Could you transcribe exactly the lines from the one containing "The width and" through the end of the listing below, both included, but none of the pictures?

BEGIN Listed records

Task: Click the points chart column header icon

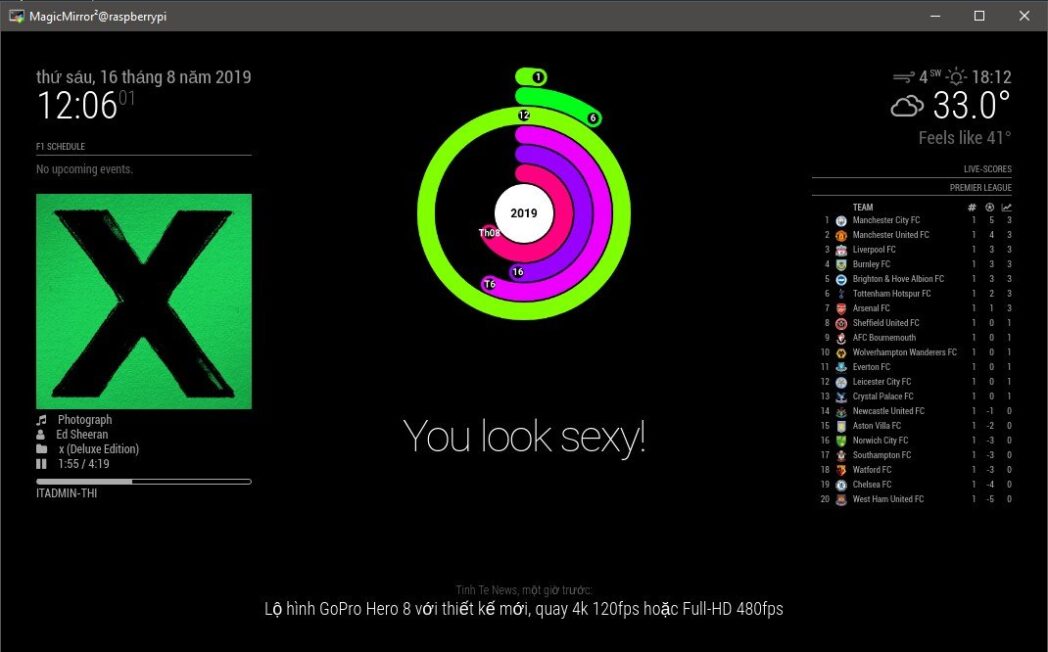Action: [1008, 207]
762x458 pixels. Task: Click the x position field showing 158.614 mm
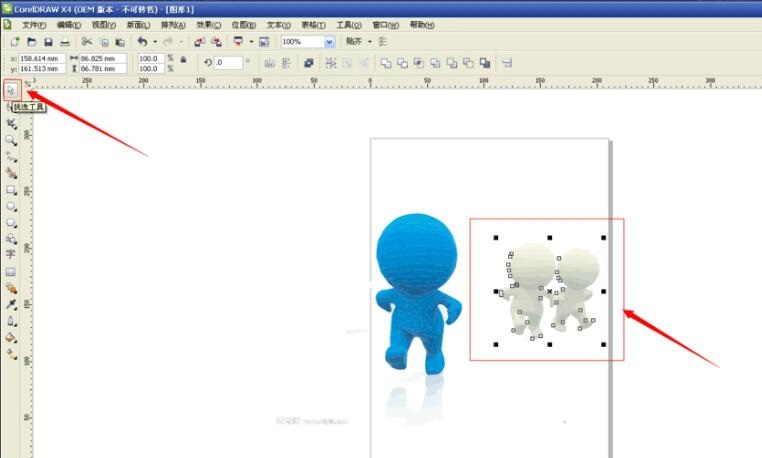point(41,58)
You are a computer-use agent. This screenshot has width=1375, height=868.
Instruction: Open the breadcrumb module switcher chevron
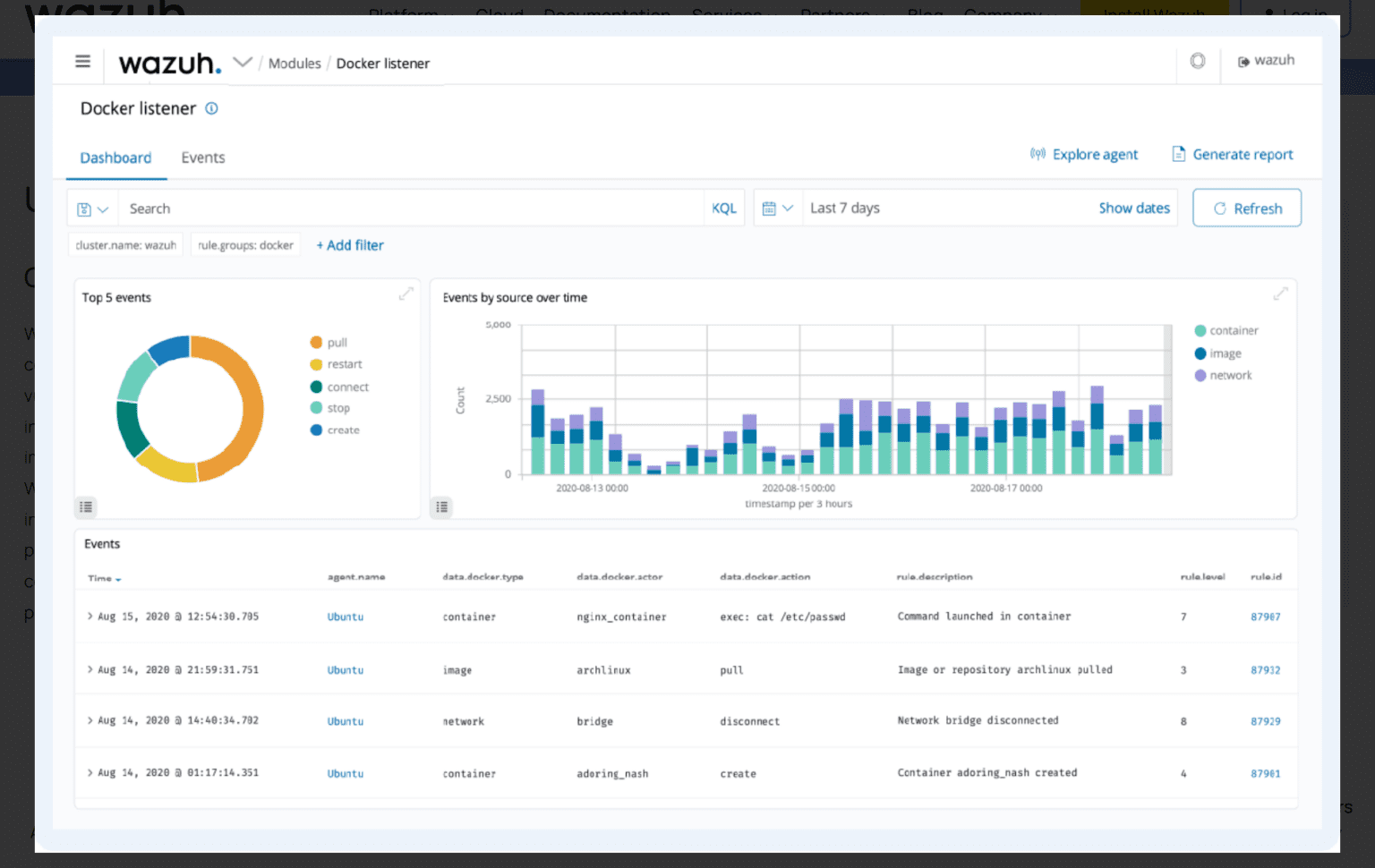pyautogui.click(x=242, y=63)
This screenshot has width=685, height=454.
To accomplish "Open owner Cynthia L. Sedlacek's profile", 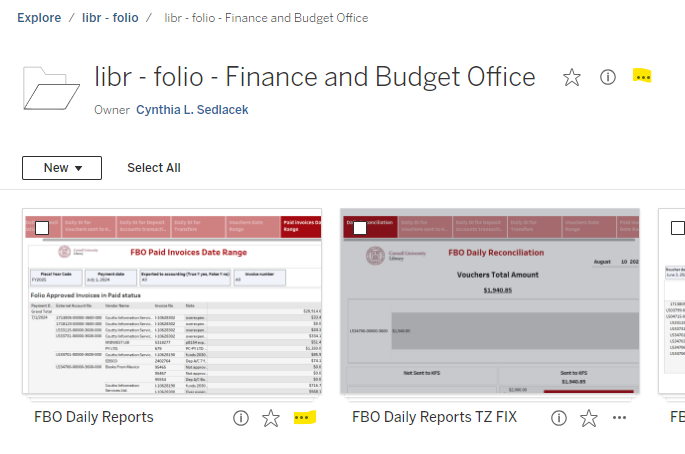I will 192,110.
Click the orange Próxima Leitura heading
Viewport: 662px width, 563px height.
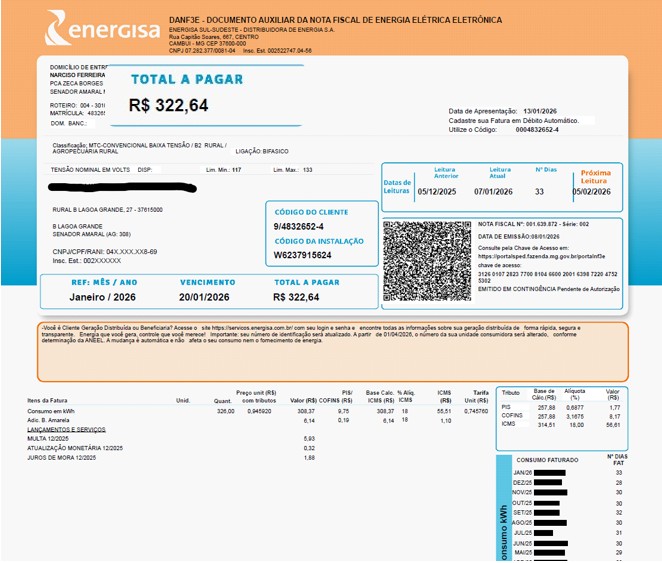[x=595, y=177]
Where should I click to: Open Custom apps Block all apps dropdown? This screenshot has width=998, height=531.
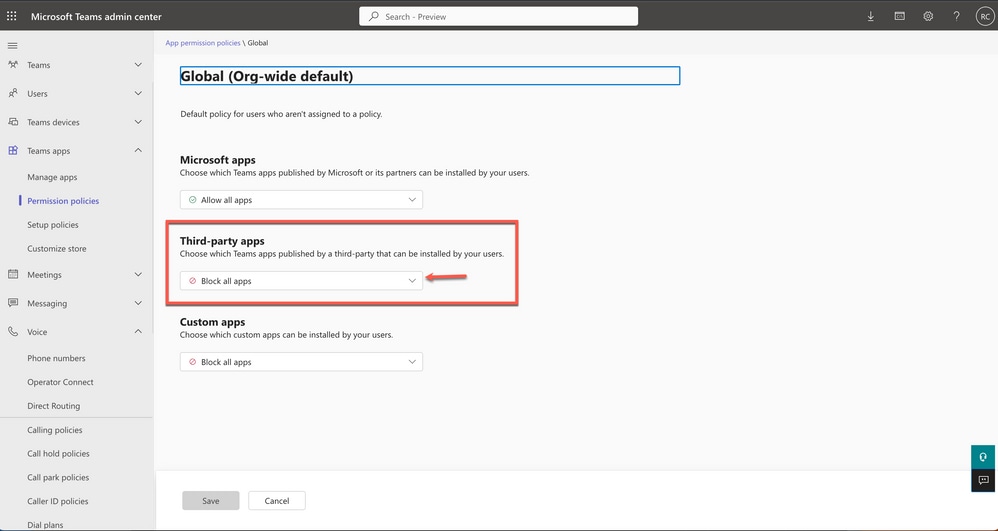click(301, 362)
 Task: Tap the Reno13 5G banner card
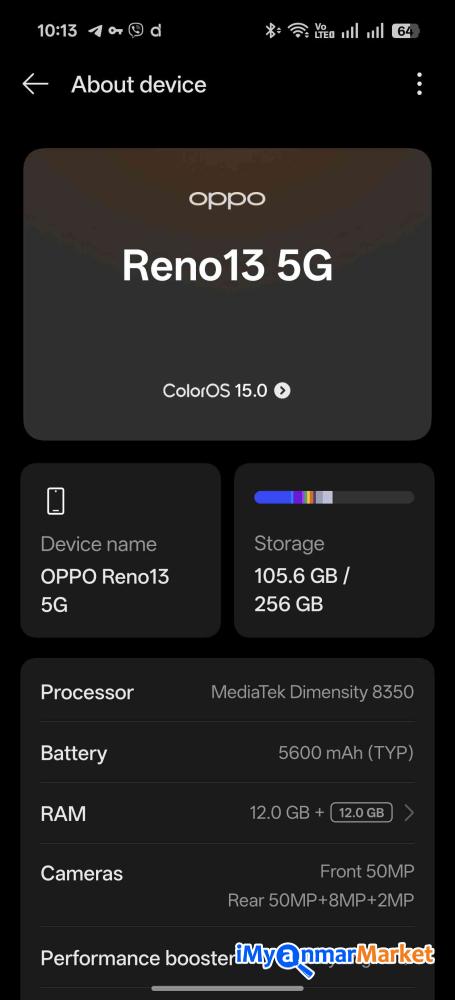(x=227, y=294)
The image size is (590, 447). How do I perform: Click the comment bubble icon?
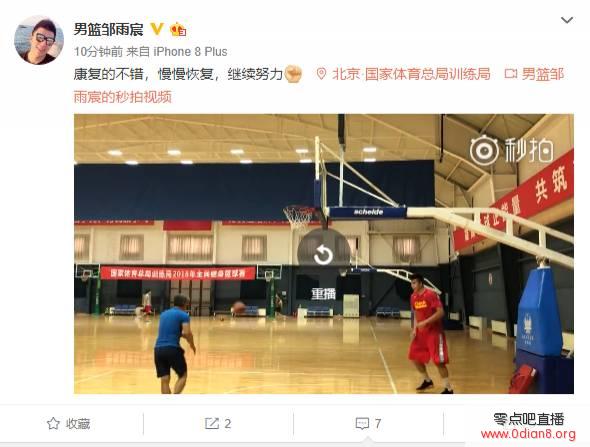[362, 424]
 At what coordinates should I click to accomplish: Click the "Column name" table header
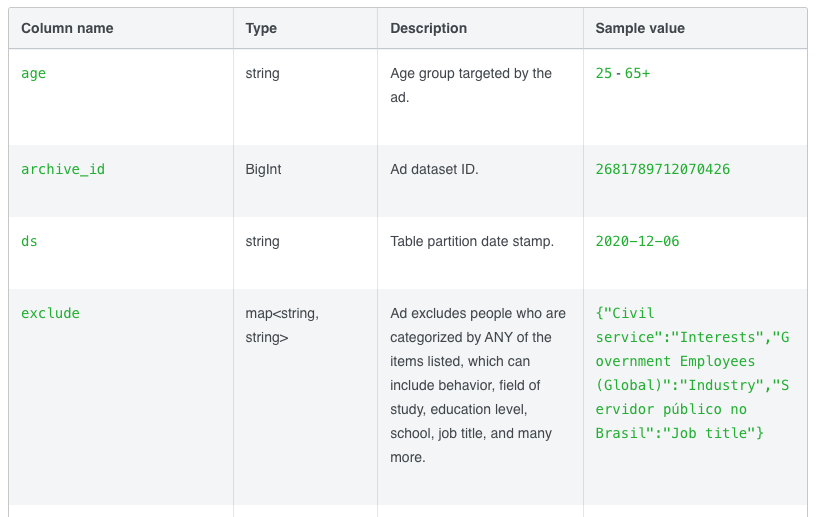click(x=67, y=28)
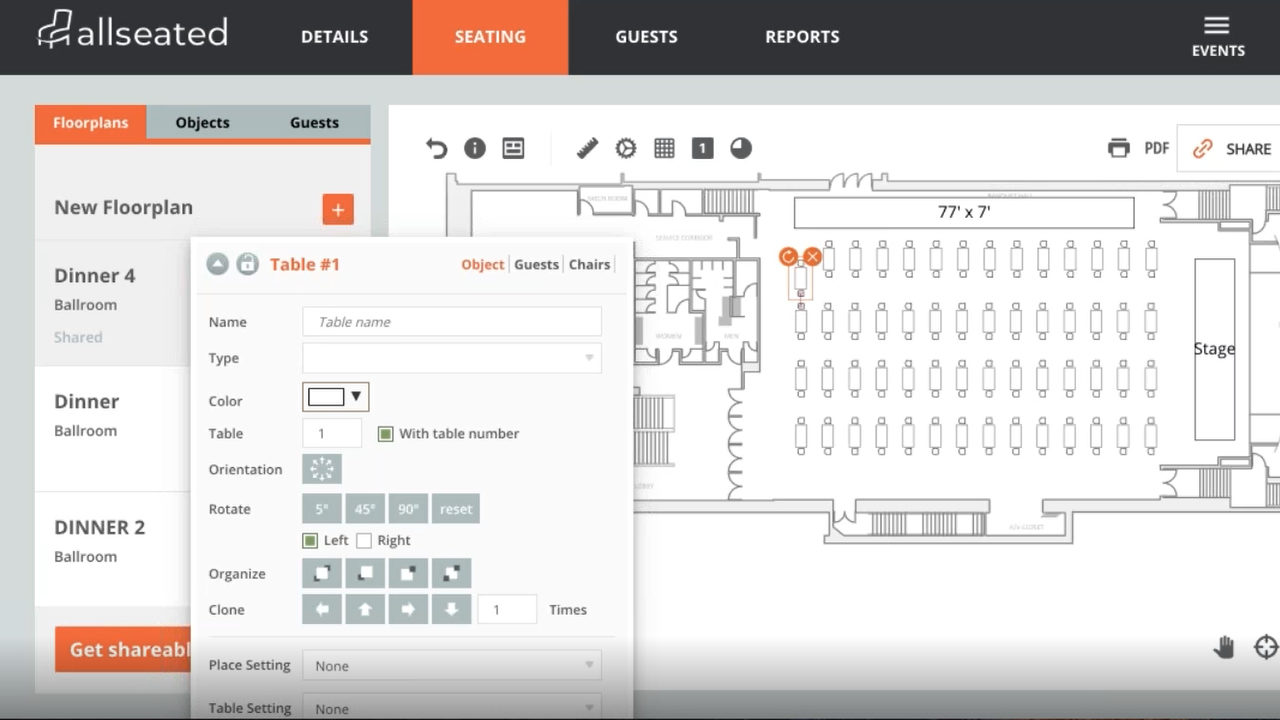Add a new floorplan with plus button
This screenshot has height=720, width=1280.
tap(338, 209)
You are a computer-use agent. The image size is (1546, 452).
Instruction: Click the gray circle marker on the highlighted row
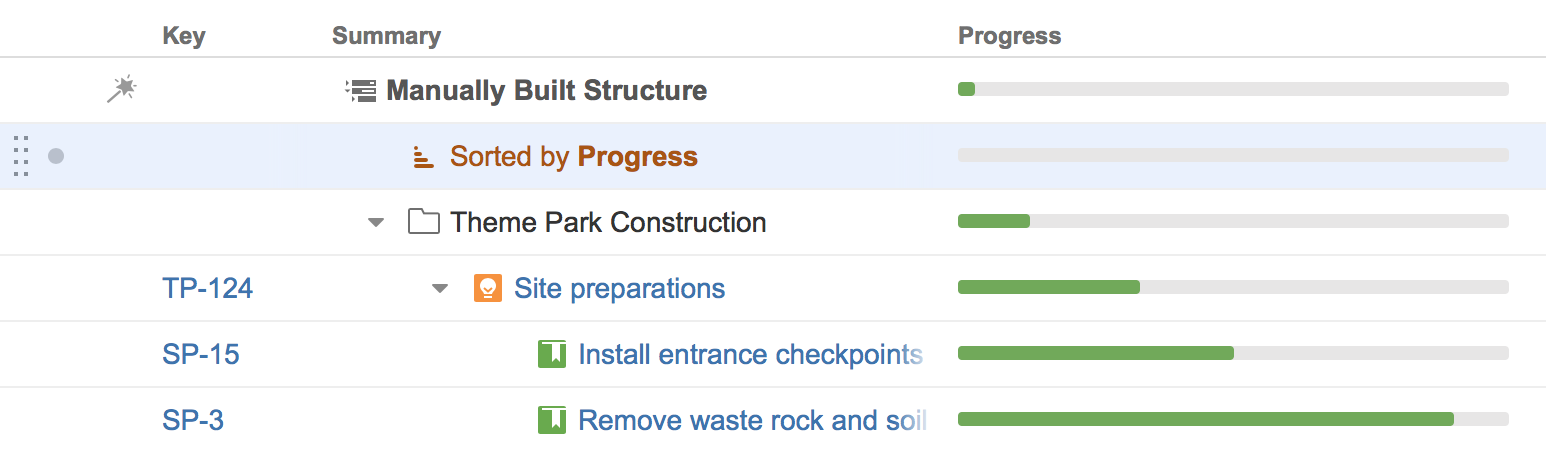(x=56, y=156)
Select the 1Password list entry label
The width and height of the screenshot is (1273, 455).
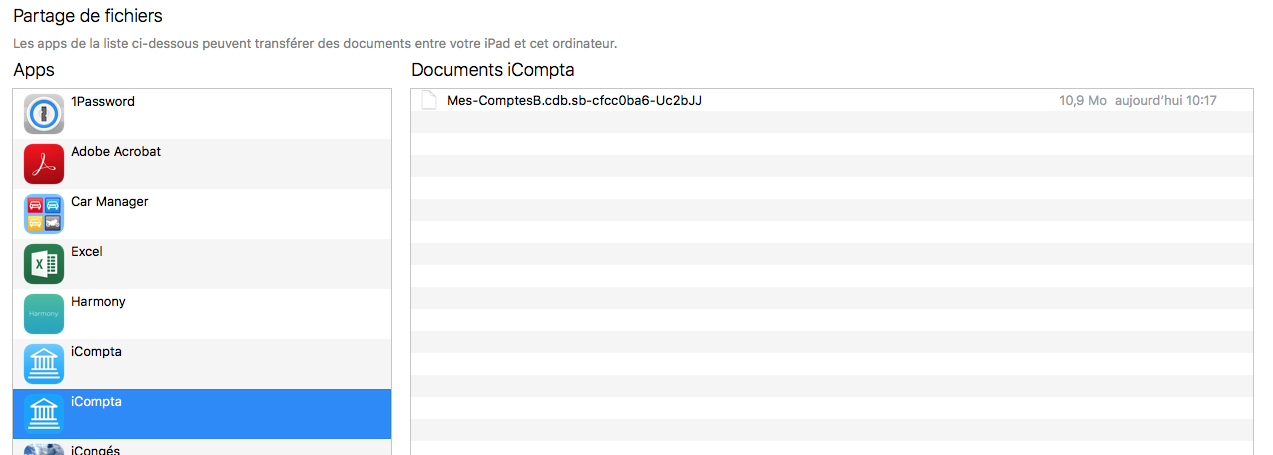click(103, 102)
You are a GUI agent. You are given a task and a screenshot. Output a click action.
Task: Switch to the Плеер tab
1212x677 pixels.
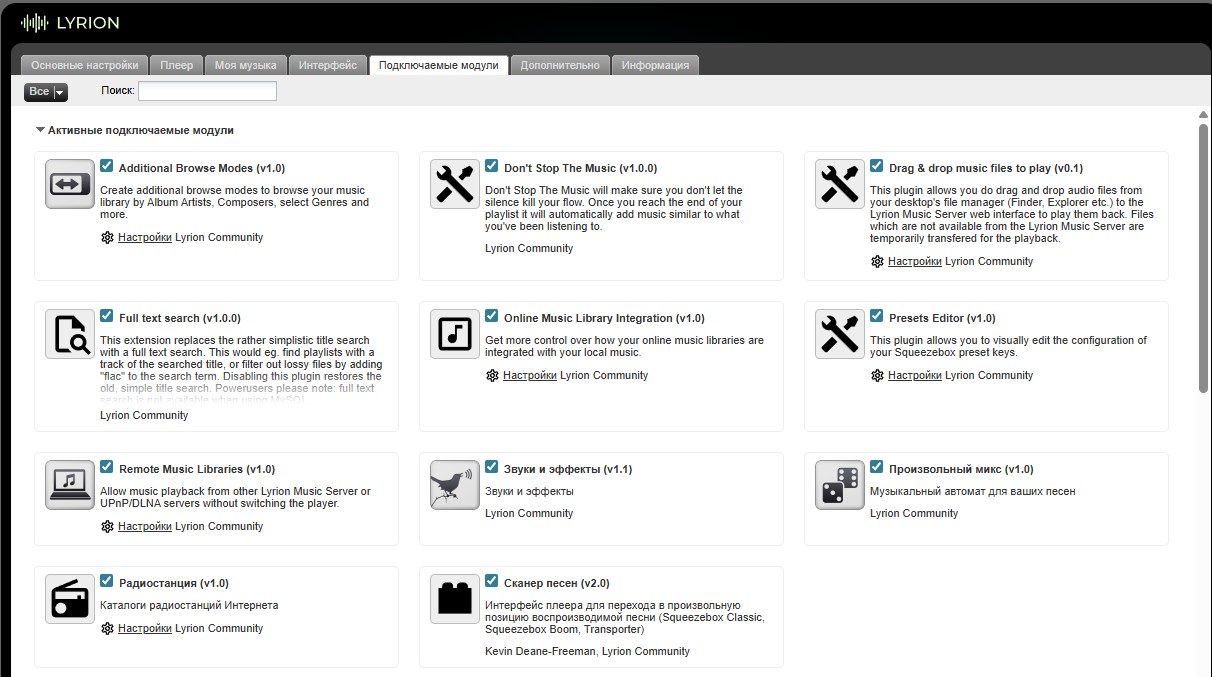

END Listed records

Answer to the exercise:
The width and height of the screenshot is (1273, 455).
click(103, 102)
You are a GUI agent. You are given a task and a screenshot. Output a click action.
Task: Switch to the Плеер tab
1212x677 pixels.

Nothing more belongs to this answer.